Phil-SpencerWith over 4m viewers tuning into Location, Location, Location each week and repeats now running on arguably too many satellite channels it’s pretty clear that the public has a huge interest in what goes on in the property market. As liquidity problems in the financial markets almost completely dissipated the choice of mortgage products, the numbers of transactions halved and house prices bombed – there were accusations from all sides that the media was being overly pessimistic. Many blamed newspapers and TV property shows for the hype behind the boom, for the dire state of the market at the time and then for exaggeration and for making things far worse than they already were. Appeals where made from within the property industry for the media to start to talk the market up.

I would certainly hope that if anyone thought that a return to a healthy economy, sensible lending and gradually rising house prices was in my gift – would appreciate that I, more than many, would have good reason to get on my soap box. To my great cost and regret, the buying agency business that I founded and ran in conjunction with my TV work, failed alongside many other previously successful, ambitious and expanding agency businesses. The media and newspapers in particular have a duty to report these kind of events, despite the discomfort that can result for those affected.

Now, with the benefit of hindsight, its easy to admit in our heart of hearts, we knew there was an elephant in the corner of the room. The boom had to finish sometime, 120% mortgages never made sense, just as trees do not continue growing up to the sky – prices do not climb forever. The bubble had to pop one day – and the longer it didn’t – only meant the greater the pressure and the bigger the explosion when it did. I’m not convinced even the elephant itself appreciated quite how catastrophic the consequences of being ignored would turn out to be. Moral of the story = always be polite and say hello to elephants!

A full 12 months have now passed since, what for many of us, was the defining moment – the collapse of Lehman Brothers. The writing was on the wall from that point on. We all know that sensational headlines relating to our homes and most treasured assets help to sell newspapers and in the last quarter of 2008 a rolling 24 hour news cycle always had time to report the latest house price falls and woefall predictions for the future. The statistics were scary and, whilst journalists attempt to maintain balance, they did need to inform all those millions of people connected to the housing market that values were falling rapidly, that the chance of selling was drifting out from 1 in 10 and that the mortgage market had all but evaporated.

While we may be accustomed to subjective opinion in the news, the statistics in the copious reports, surveys and indexes purported to reveal the facts – facts they are indeed. However, and this is the nub of the issue, without an understanding of the methodology behind each set of numbers and a clear idea of how they were collated, together with their relevance to your circumstances and what it is you’re trying to find out…the information can be of fairly limited use. Why is that? There are numerous different price points and stages along the whole buying / selling process – that are all used to report on what is happening to house prices that particular month. Of course volatile market conditions make the differences in the way they all work – very much more important – and very much more confusing. Yes, of course the statistics can be useful – but you need a combination of them and a very clear idea of the methodology used to calculate each. Much would be achieved if more buyers and sellers were able to appreciate this.
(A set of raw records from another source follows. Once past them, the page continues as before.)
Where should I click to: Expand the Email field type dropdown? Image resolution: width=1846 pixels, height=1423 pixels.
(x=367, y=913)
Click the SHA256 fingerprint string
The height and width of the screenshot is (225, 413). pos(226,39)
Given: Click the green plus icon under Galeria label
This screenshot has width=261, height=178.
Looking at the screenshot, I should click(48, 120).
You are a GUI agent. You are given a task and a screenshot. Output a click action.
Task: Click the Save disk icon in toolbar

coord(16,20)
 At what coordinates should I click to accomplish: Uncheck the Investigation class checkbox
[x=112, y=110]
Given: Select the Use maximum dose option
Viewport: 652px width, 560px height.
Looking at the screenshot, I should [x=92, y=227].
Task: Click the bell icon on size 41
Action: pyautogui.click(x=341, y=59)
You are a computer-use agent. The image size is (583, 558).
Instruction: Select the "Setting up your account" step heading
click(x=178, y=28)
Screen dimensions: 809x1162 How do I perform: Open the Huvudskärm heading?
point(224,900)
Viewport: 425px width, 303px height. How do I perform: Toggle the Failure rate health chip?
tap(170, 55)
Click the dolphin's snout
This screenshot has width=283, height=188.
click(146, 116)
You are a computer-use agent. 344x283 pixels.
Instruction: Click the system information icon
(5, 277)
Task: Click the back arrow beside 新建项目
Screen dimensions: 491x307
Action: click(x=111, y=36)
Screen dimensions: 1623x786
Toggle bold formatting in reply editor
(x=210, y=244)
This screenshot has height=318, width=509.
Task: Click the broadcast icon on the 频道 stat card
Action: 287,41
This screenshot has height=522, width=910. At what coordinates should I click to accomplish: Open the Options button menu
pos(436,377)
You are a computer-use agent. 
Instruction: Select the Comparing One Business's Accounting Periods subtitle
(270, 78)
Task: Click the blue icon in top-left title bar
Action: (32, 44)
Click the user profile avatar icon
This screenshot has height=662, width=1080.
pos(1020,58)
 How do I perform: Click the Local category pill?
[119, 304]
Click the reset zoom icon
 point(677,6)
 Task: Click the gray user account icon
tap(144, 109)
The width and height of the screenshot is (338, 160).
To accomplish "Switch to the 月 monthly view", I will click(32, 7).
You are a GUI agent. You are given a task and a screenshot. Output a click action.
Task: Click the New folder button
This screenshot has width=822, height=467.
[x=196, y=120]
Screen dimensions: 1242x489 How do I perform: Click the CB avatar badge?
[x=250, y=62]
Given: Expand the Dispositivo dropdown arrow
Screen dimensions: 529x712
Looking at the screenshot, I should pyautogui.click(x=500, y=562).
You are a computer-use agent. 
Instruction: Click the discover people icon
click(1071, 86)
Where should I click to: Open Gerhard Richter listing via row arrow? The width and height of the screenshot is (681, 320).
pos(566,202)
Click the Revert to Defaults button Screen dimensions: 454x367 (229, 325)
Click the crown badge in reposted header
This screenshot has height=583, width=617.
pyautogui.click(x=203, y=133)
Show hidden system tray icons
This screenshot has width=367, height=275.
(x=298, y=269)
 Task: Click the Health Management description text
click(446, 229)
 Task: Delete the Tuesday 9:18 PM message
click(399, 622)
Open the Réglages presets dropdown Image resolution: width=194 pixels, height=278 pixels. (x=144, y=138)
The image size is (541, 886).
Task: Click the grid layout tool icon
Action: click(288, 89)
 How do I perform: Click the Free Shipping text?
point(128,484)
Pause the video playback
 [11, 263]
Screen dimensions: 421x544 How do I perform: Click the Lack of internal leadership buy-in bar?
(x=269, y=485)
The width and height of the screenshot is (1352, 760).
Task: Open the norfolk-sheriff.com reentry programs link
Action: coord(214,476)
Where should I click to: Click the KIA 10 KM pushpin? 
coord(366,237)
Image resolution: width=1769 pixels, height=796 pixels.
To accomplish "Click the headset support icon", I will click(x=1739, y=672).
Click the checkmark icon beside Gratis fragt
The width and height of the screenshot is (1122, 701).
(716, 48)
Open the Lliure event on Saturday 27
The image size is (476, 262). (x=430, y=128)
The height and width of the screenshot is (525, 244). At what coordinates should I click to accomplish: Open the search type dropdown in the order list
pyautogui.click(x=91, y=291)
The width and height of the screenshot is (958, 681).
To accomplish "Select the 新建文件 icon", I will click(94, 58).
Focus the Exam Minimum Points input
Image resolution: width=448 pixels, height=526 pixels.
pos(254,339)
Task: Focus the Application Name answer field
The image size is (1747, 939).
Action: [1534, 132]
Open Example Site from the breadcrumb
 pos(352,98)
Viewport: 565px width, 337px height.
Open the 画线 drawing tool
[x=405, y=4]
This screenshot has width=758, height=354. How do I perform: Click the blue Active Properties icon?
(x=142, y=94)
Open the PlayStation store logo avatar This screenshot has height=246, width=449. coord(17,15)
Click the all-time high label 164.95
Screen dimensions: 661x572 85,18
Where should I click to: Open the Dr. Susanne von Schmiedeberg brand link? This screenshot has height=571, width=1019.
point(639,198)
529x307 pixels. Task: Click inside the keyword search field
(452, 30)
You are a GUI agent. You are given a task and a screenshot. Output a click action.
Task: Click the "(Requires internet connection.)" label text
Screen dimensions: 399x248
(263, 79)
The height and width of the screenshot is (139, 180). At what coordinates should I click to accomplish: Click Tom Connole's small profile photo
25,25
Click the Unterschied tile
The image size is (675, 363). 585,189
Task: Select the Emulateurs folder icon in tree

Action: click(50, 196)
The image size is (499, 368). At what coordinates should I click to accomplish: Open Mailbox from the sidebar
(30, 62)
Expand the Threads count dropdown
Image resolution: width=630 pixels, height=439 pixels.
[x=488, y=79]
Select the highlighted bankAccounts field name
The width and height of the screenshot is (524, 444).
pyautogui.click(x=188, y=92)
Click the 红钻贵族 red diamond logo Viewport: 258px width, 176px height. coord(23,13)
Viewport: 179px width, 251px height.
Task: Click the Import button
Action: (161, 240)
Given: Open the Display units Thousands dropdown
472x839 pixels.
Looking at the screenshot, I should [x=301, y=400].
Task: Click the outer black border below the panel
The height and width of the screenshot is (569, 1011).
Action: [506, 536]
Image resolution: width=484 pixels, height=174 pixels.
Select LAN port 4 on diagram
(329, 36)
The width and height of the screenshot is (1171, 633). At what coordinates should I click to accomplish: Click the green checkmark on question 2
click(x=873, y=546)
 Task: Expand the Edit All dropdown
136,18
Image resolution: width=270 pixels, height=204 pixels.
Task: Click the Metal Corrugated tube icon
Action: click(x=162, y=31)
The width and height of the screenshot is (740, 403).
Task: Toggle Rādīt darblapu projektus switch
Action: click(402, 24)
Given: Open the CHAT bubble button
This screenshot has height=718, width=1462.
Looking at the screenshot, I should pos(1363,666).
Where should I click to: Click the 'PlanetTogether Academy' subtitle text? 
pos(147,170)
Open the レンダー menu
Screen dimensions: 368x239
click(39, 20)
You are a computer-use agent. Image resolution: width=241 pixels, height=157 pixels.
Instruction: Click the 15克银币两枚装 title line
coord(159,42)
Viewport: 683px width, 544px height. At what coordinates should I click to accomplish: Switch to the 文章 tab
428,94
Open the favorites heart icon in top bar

Like any commodity, the housing market is hugely influenced by consumer confidence and over the course of a few months at the end of last year, this was almost entirely dissolved. Rather than causing this, professionals and pundits alike needed our clients to understand this was happening and to prepare themselves. While many in the industry were happy to applaud the Kings new cloths, there were some who could see that his Royal Highness had a serious wardrobe malfunction.

A year later and, at last, conditions in the London market feel familiar again. They will never actually BE the same again (and neither should we wish them to be) but when stability turns into growth then the media should and will report it. Fairly and dispassionately. As houses mean so much more than roofs over peoples heads – it would be irresponsible to talk the market down now just as it proved so expensive for all those who heard the market being talked up two years ago.